Writing fast Dataset class

Shalabh_Gupta · July 3, 2020, 7:02am

Hi all! I am relatively new to pytorch, and wanted some help in writing a dataset class that could possibly use pytorch inbuilt dataset generators like DataFolder or other utilities.

I am working on the ModelNet10 dataset and my directory structure looks like follows:
root directory contains 10 folders (bathtub,bedroom,toilet,…). These contain 2 folders (train and test) each, which further contain around 500 stl files. Right now , my dataset class looks like follows:

class MeshData(Dataset):

def __init__(self,root_dir):
    self.classes = set()
    self.X = []
    self.Y = []
    self.final_dataset = []
    self.classes_codec = LabelEncoder()

    lst_of_classes = os.listdir(root_dir)
    lst_of_classes.sort()

    self.classes_codec.fit(lst_of_classes)

    for x in lst_of_classes:
        print(x)

        path = root_dir + '/' + x + '/train'
        lst_of_objects = os.listdir(path)
        for y in lst_of_objects:
            file_path = path + '/' + y

            dict_para = input_stl(file_path)
            if dict_para == False:
                print('Input file',y,'has problems')
                continue
            else:	
                neigh = dict_para["neigh_index"]
                corner = dict_para["corners"]
                center = dict_para["centroids"]
                normal = dict_para["normals"]

                self.X.append(np.concatenate((center,corner,normal,neigh),axis=1))
                self.Y.append((self.one_hot_encode(self.classes_codec,[x])))


    self.final_dataset = [self.X,self.Y]

def one_hot_encode(self,codec,values):
    value_idxs = codec.transform(values)
    val,idx = torch.max(torch.eye(len(codec.classes_))[value_idxs],1)
    return torch.LongTensor(idx)



def __len__(self):
    return len(self.final_dataset)

def __getitem__(self,idx):
    return torch.from_numpy(self.X[idx]),self.Y[idx]

Here, i am running brute force over all folders and files, loading them in the format i want and one hot encoding the labels.
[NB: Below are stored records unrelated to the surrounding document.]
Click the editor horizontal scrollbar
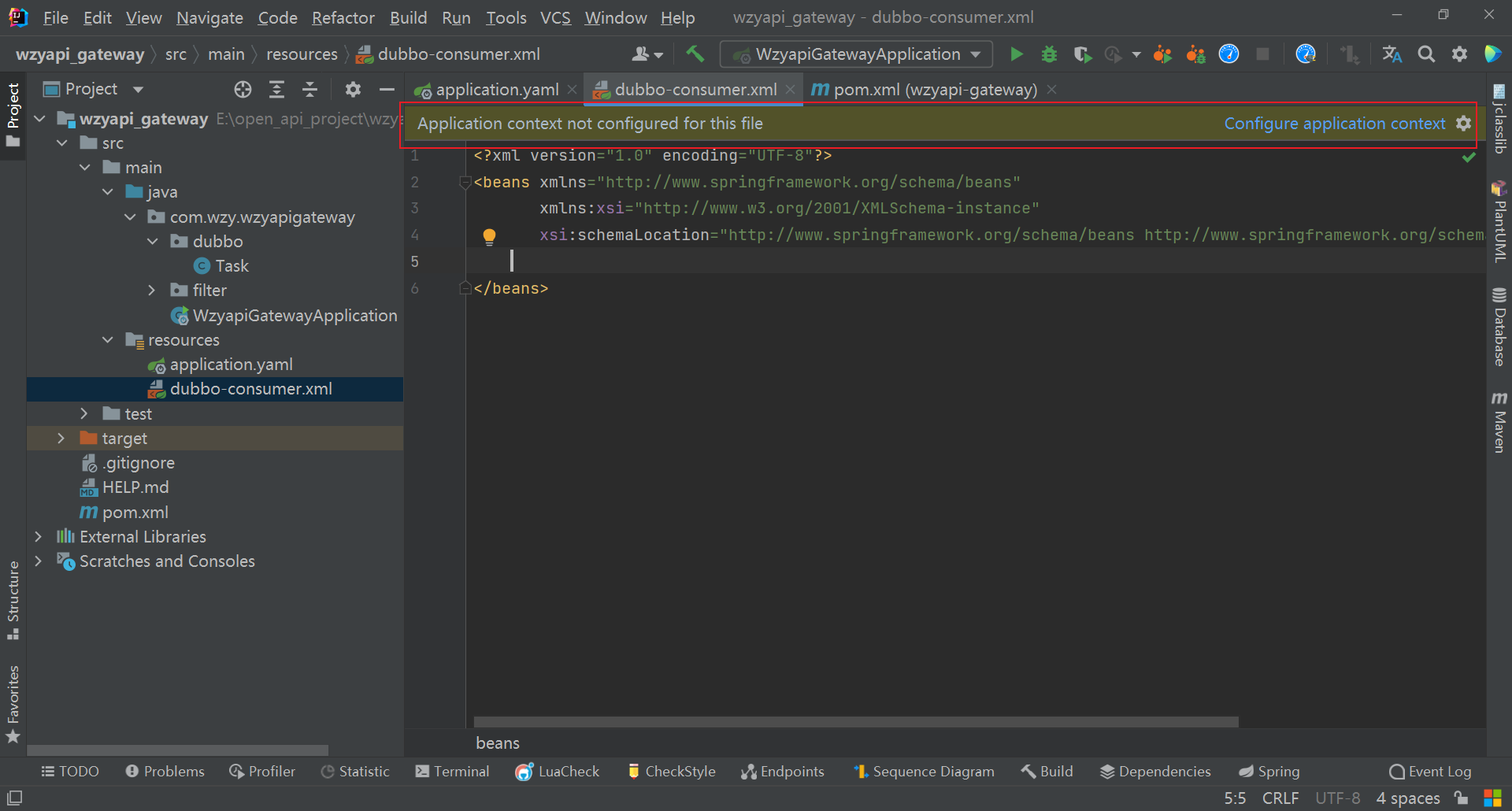This screenshot has width=1512, height=811. coord(855,722)
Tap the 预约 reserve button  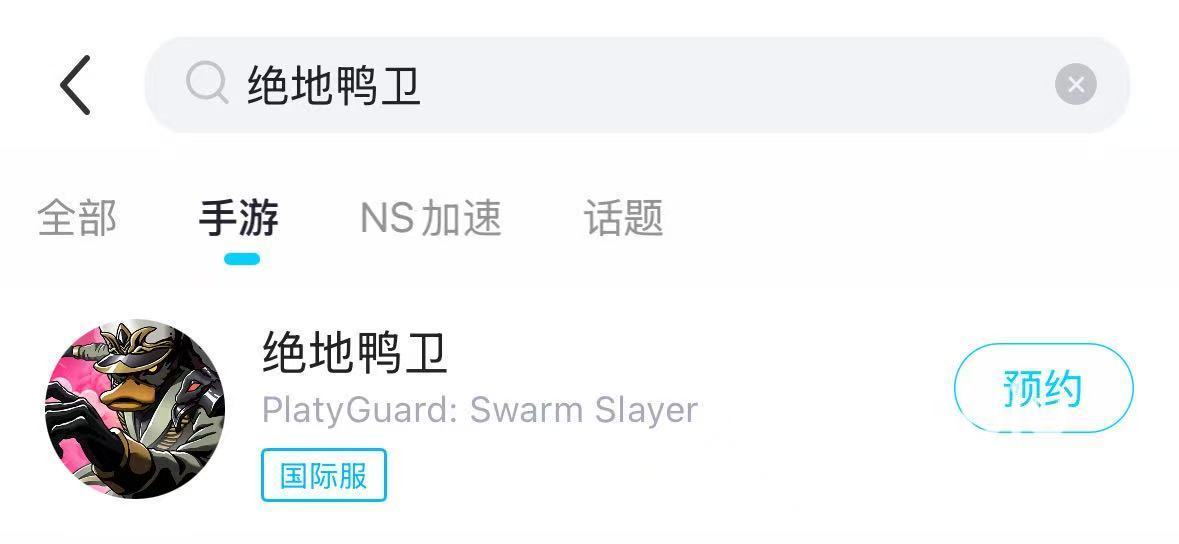tap(1043, 388)
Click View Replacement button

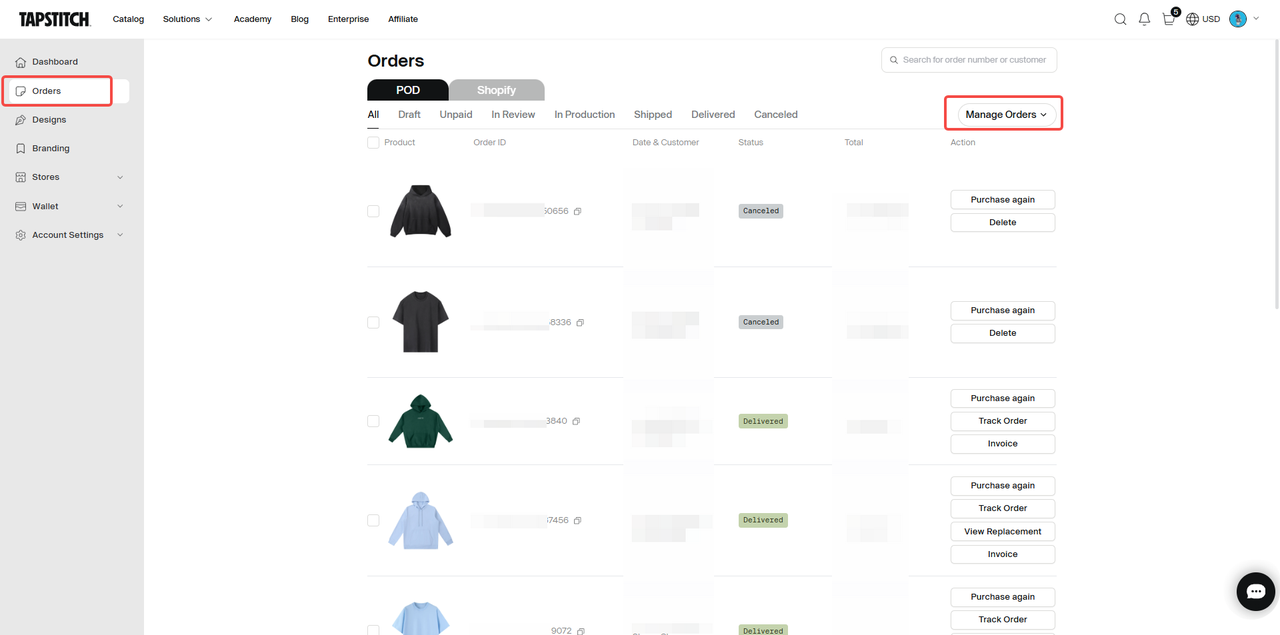[x=1002, y=531]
But this is just too time consuming.
I looked up some documentation and found torchvision.datasets.DatasetFolder to be doing a similar job, but on directory structure as follows:

root/class_x/xxx.ext
root/class_x/xxy.ext
root/class_x/xxz.ext

root/class_y/123.ext
root/class_y/nsdf3.ext
root/class_y/asd932_.ext

Only difference is I have train and test folders inside class_x and class_y and i only want to load training .stl files.

Thanks a lot.

ptrblck · July 3, 2020, 8:05am

The main difference between the ImageFolder and your approach would be the lazy vs. eager loading.
While the ImageFolder dataset loads each sample lazily in the __getitem__ method, it seems you are preloading all samples in the __init__ method.

You could try to refactor your code such that you are only creating all valid paths (and targets, if it’s cheap to calculate them) in the __init__ and execute the loading using these paths in __getitem__.

Let me know, if this would help.

Shalabh_Gupta · July 3, 2020, 8:49am

Hi @ptrblck, thanks for the reply. If I want to process the data efficiently in getitem method, i would have to keep the path and class name saved for each index idx in the init function itself, right? So that we could just lookup the idx easily.

Thanks.

ptrblck · July 4, 2020, 2:34am

Yes, that is correct.
The usual approach would be to store the image paths and the targets in different lists and just index them in the __getitem__ method with the provided index argument.

However, you would have to make sure that the lists containing the image path and target keep their correspondence. Sorting one of them would break your training.
Alternatively you could also use a dict, and append each item as {'img_path': path, 'target': target}, but it depends on your coding style.